Given below are two statements : Statement (I) : Fusion of $$MnO_2$$ with KOH and an oxidising agent gives dark green $$K_2MnO_4$$. Statement (II) : Manganate ion on electrolytic oxidation in alkaline medium gives permanganate ion. In the light of the above statements, choose the correct answer from the options given below :

We need to evaluate both statements about manganese compounds.

First, fusion of $$MnO_2$$ with KOH and an oxidising agent gives dark green $$K_2MnO_4$$ by a standard preparation method for potassium manganate.

$$2MnO_2 + 4KOH + O_2 \rightarrow 2K_2MnO_4 + 2H_2O$$

Here, $$MnO_2$$ (Mn in +4 state) is oxidised to $$K_2MnO_4$$ (Mn in +6 state) and the product is indeed dark green in colour.
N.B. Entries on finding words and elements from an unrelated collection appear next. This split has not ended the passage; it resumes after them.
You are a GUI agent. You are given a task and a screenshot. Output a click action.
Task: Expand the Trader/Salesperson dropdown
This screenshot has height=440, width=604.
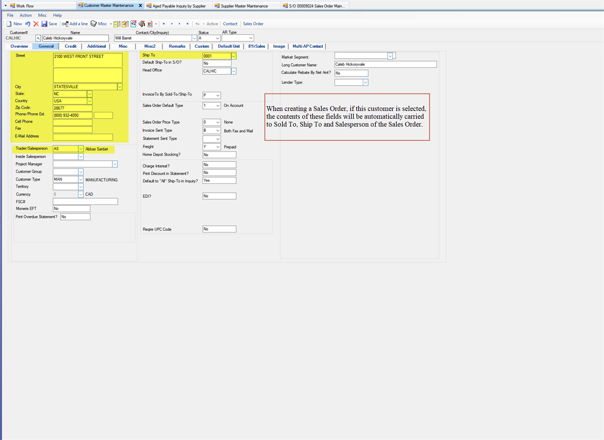coord(80,148)
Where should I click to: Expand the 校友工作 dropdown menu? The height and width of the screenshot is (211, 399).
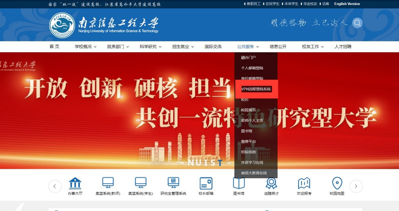tap(313, 47)
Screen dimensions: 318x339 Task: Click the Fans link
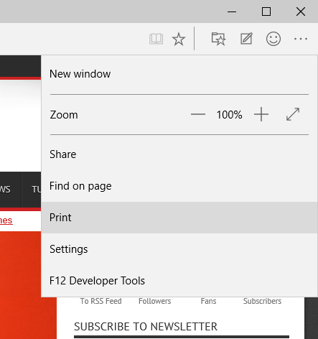pyautogui.click(x=208, y=301)
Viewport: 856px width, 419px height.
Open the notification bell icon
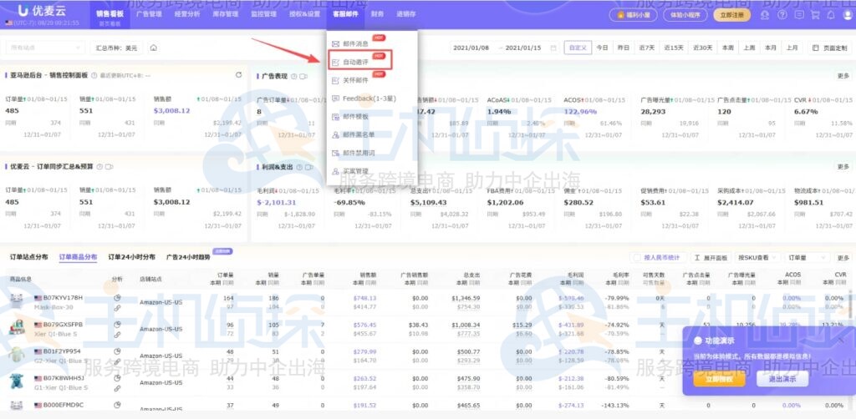tap(830, 15)
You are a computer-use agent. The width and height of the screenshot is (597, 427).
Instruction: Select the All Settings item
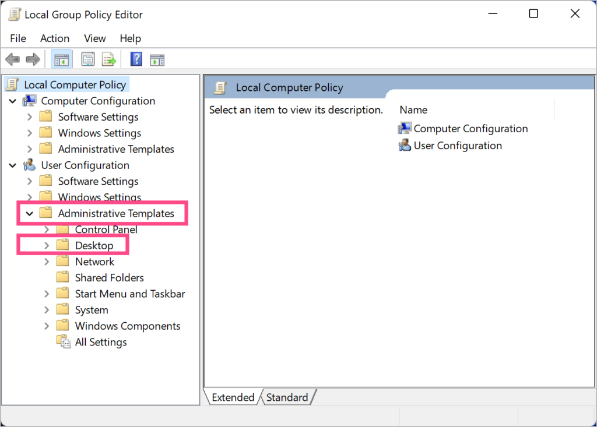coord(100,342)
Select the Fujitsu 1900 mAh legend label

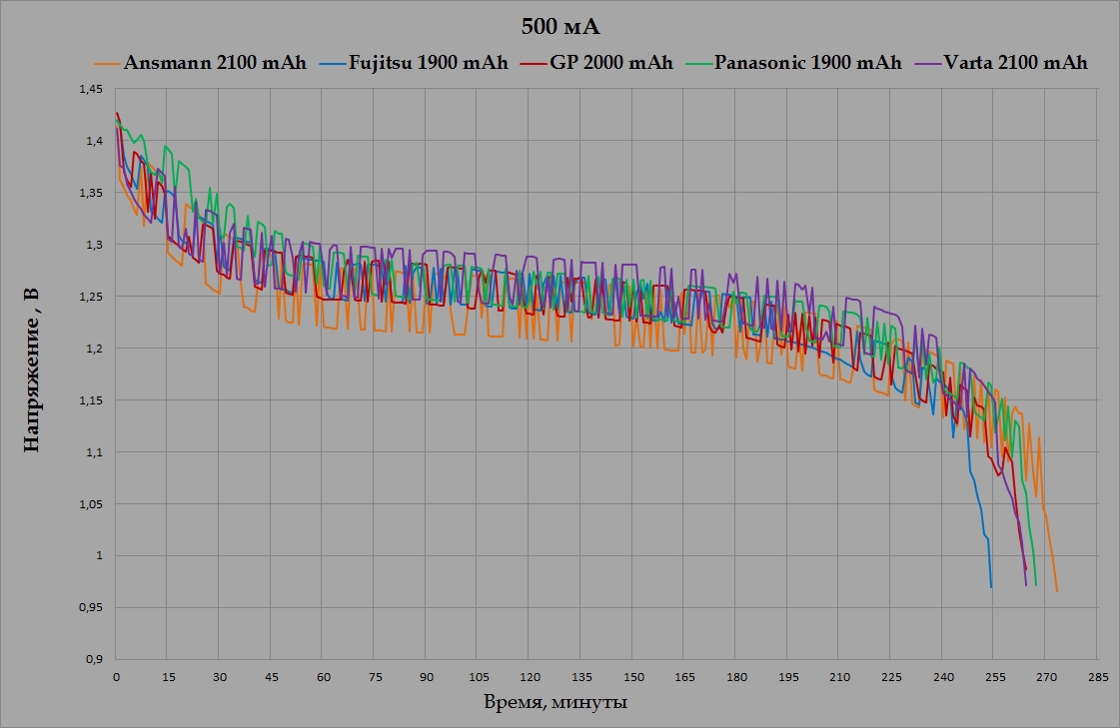point(429,62)
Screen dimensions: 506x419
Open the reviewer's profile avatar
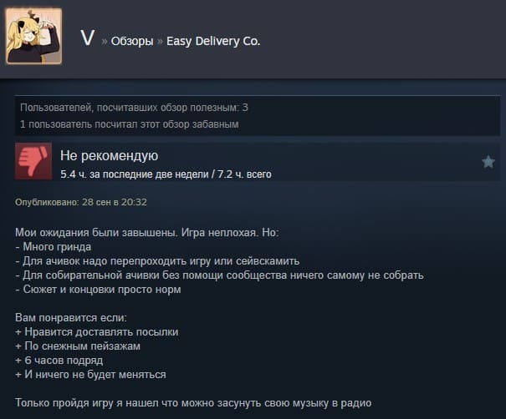coord(34,36)
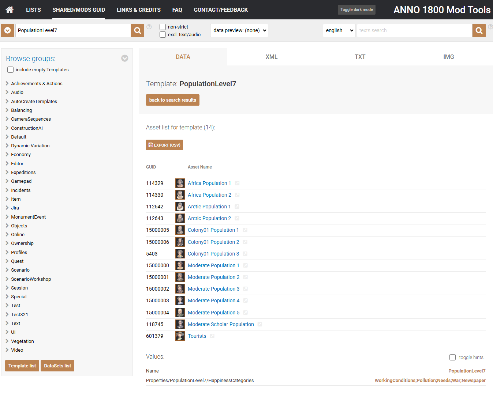Screen dimensions: 493x397
Task: Open the data preview dropdown
Action: click(239, 31)
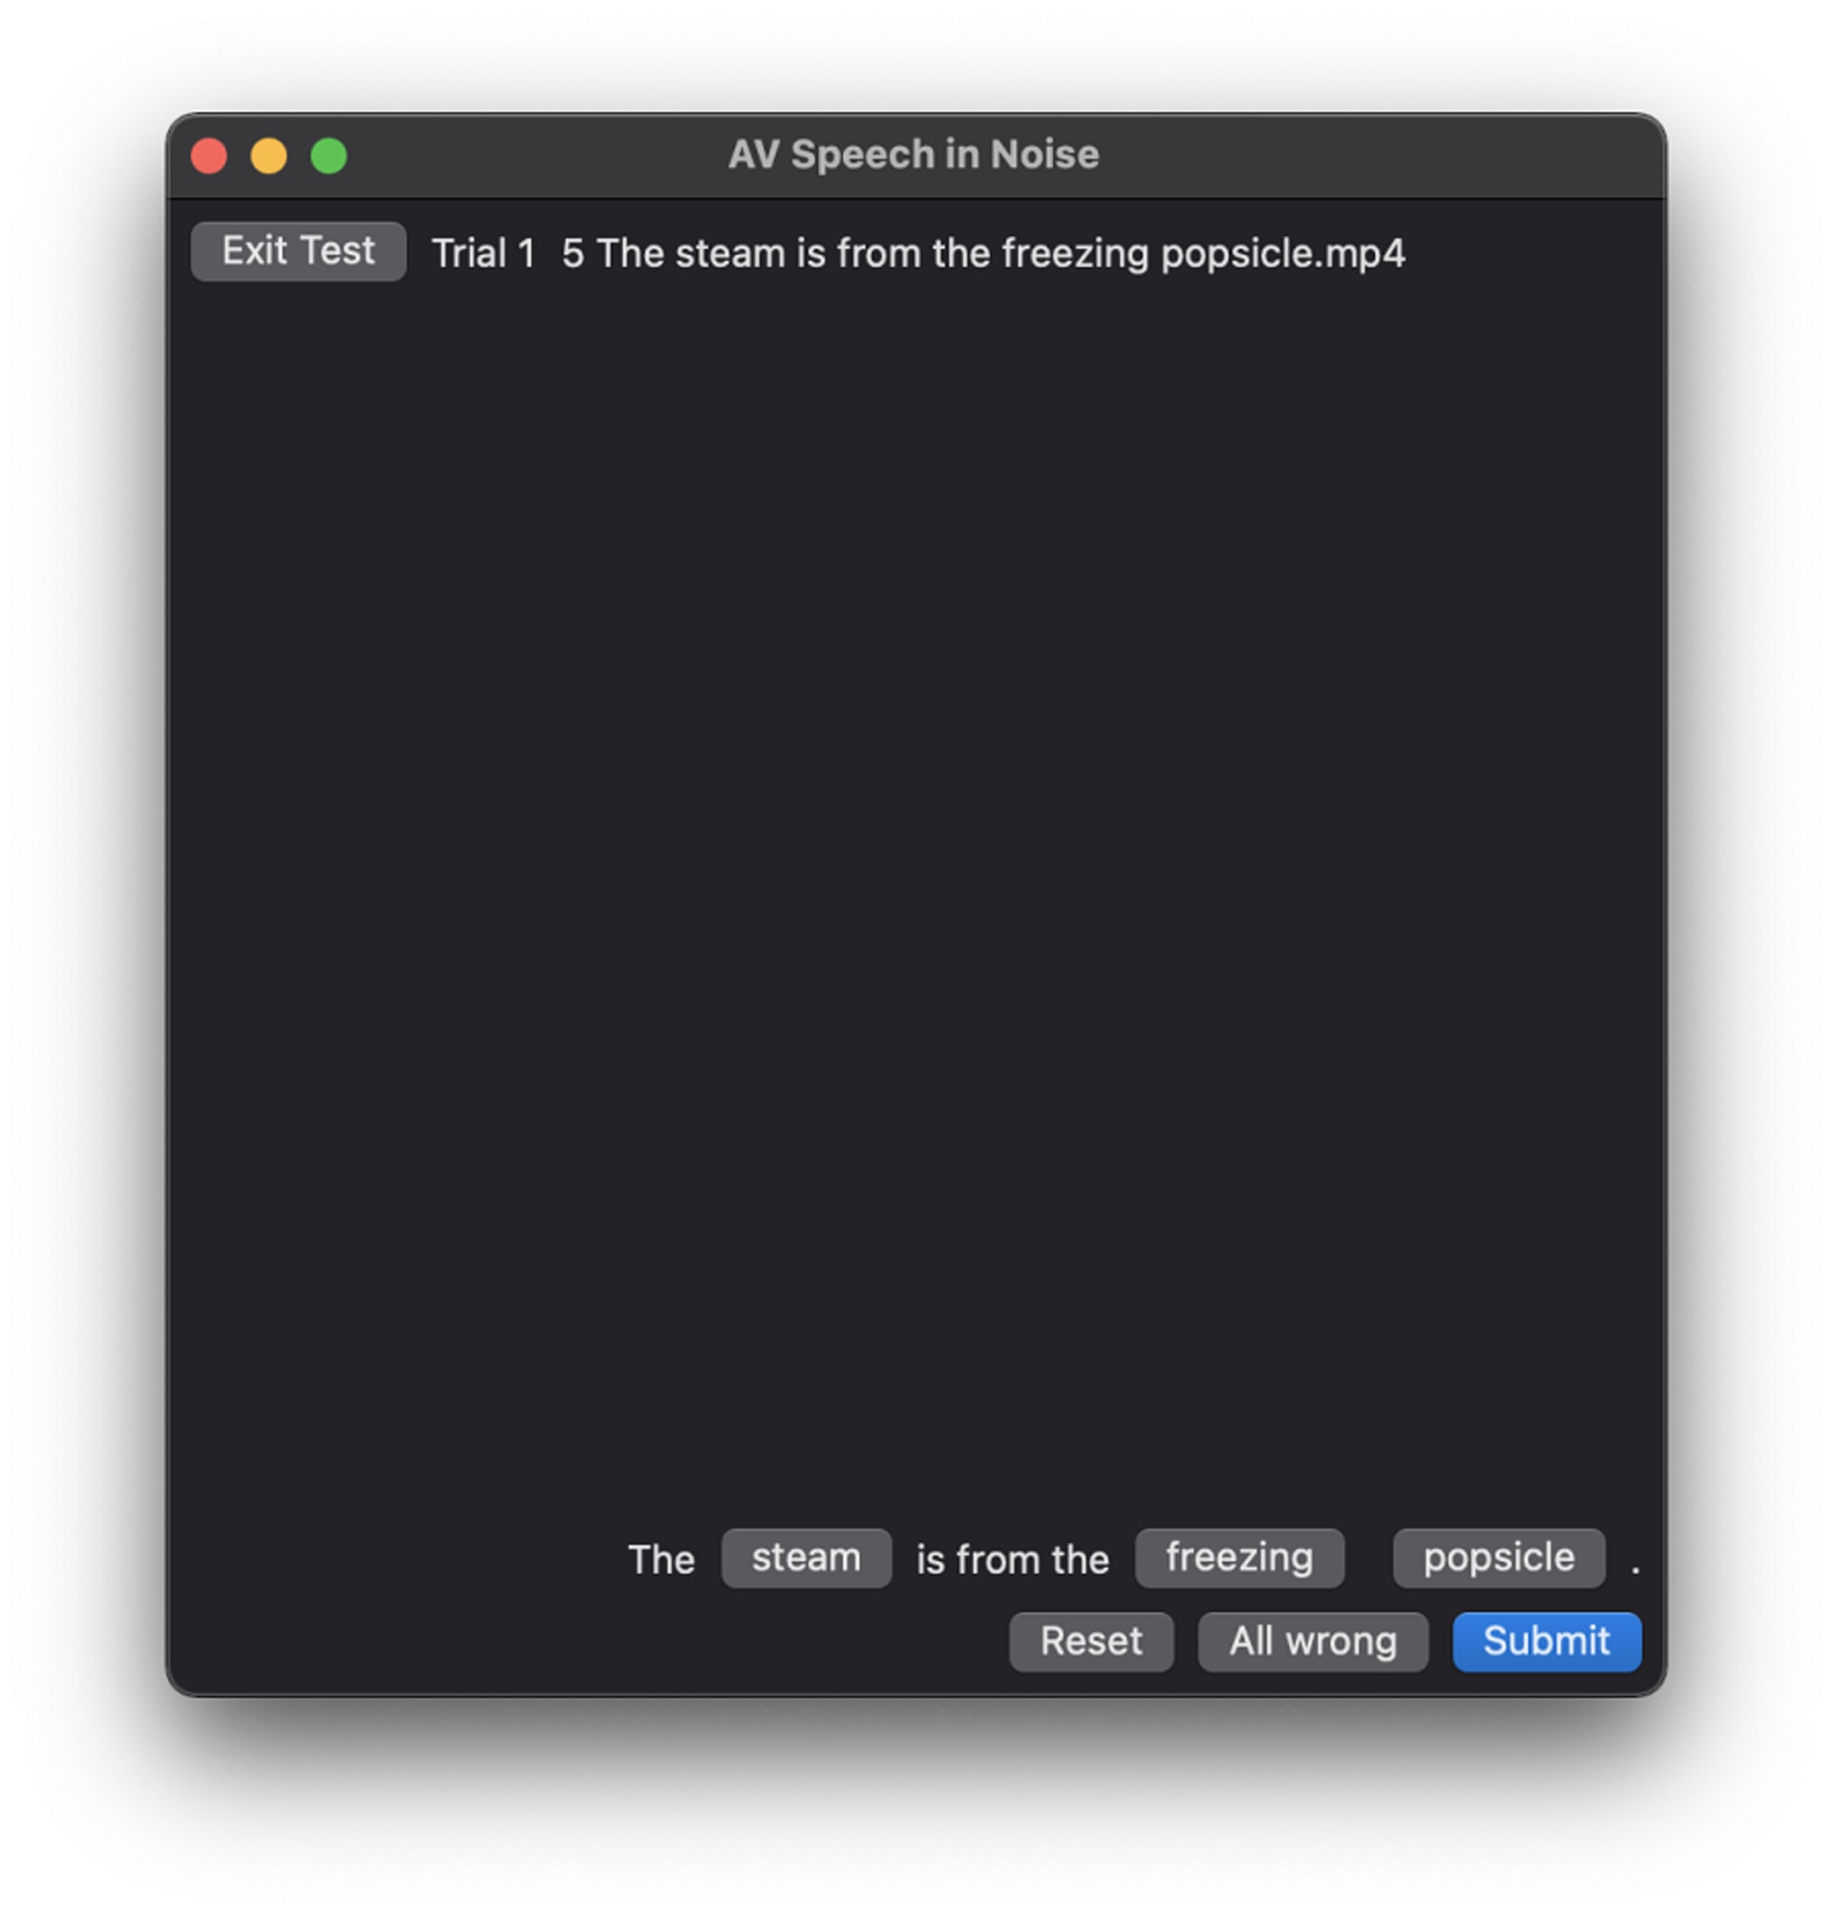Viewport: 1833px width, 1916px height.
Task: Click the word "The" in the sentence
Action: coord(661,1559)
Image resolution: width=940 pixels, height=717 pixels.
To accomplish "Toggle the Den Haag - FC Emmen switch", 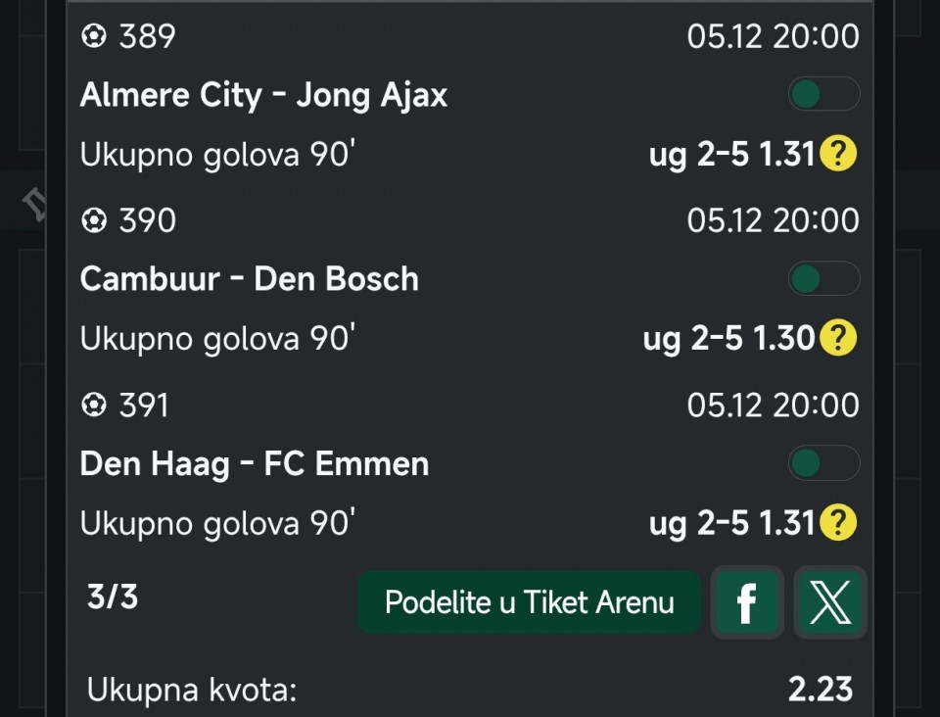I will click(x=823, y=463).
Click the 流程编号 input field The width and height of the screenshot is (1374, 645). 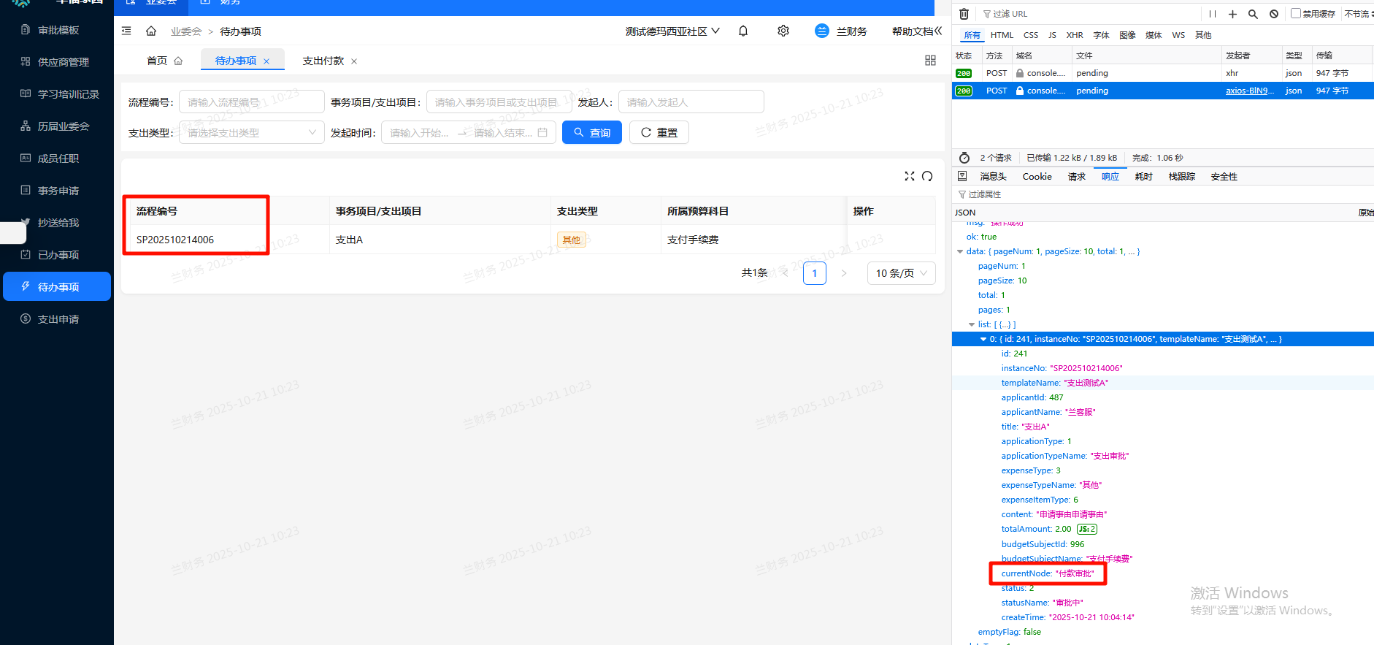[x=251, y=102]
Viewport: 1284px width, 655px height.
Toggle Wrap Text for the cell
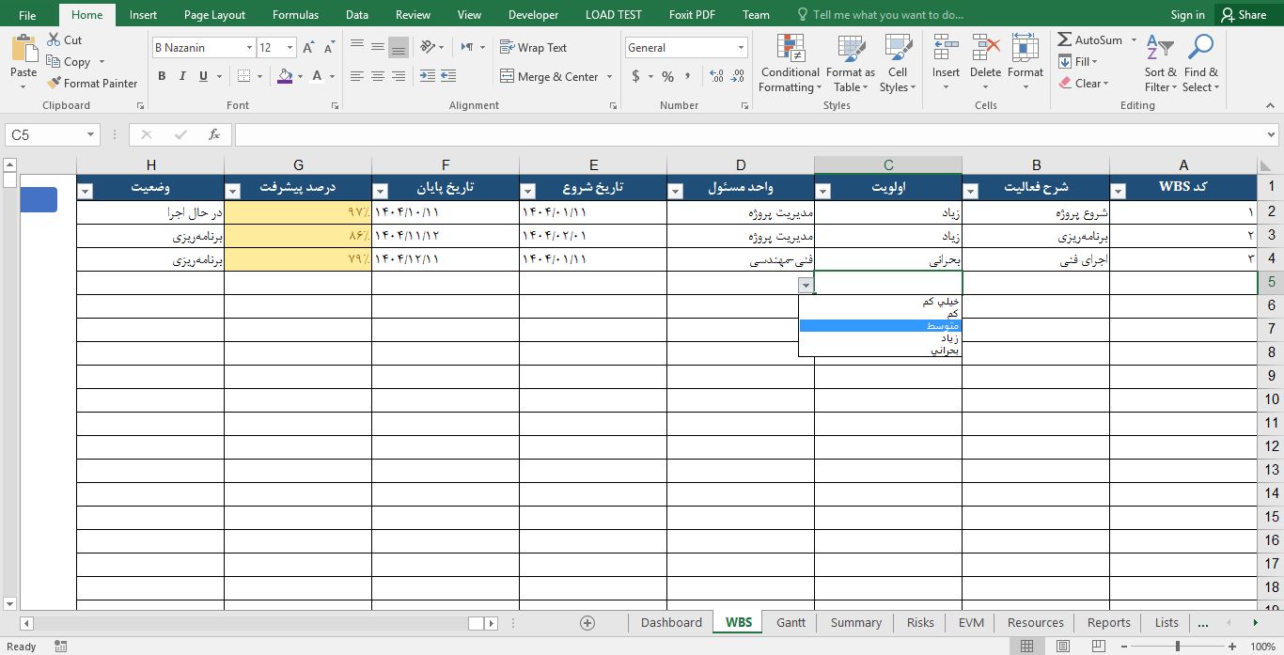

Therefore, the first statement is true.

Next, the manganate ion $$MnO_4^{2-}$$ can be oxidised to the permanganate ion $$MnO_4^{-}$$ by electrolytic oxidation in an alkaline solution.

$$MnO_4^{2-} \rightarrow MnO_4^{-} + e^{-}$$

This is a well-known method for preparing $$KMnO_4$$ from $$K_2MnO_4$$, so the second statement is also true.

Since both statements are true, the correct answer is Option 4: Both Statement I and Statement II are true.